> **GOAL OF THE EXERCISE**
From the material beneath, pull every line with the word "agent".

> **EXTRACTED RECORDS**
────────────────
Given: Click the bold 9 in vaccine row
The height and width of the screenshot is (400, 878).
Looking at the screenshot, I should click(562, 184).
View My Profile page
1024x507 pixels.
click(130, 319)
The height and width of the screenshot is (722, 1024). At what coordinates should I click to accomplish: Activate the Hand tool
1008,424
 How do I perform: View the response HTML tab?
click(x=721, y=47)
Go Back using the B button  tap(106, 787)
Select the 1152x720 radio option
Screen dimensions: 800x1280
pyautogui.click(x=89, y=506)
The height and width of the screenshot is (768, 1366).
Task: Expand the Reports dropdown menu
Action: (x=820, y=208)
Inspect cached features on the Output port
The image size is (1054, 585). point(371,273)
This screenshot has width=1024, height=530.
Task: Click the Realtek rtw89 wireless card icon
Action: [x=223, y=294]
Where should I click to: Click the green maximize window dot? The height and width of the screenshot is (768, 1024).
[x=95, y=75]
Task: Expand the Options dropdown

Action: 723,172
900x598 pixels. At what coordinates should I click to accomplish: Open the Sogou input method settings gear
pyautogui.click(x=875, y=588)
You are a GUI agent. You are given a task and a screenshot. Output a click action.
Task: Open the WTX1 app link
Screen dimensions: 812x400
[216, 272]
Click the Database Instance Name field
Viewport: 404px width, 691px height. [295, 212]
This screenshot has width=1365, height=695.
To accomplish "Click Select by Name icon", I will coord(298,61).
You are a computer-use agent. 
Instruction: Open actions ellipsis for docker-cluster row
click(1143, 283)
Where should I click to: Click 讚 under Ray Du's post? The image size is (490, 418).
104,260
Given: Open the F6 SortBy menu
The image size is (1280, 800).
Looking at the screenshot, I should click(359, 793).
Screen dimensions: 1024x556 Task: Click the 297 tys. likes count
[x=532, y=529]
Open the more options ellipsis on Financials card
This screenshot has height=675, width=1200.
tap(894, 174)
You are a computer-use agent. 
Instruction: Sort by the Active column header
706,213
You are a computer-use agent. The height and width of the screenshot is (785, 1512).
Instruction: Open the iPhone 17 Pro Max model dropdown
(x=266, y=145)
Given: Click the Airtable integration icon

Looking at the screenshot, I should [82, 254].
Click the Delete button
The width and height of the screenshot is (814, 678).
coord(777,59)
────────────────
> **OUTPUT FOR THIS TASK**
You are a GUI agent. You are given a task and a screenshot. Output a click action.
You are a computer-use agent. 
You are a computer-use agent. 
You are a computer-use agent. The height and width of the screenshot is (785, 1512).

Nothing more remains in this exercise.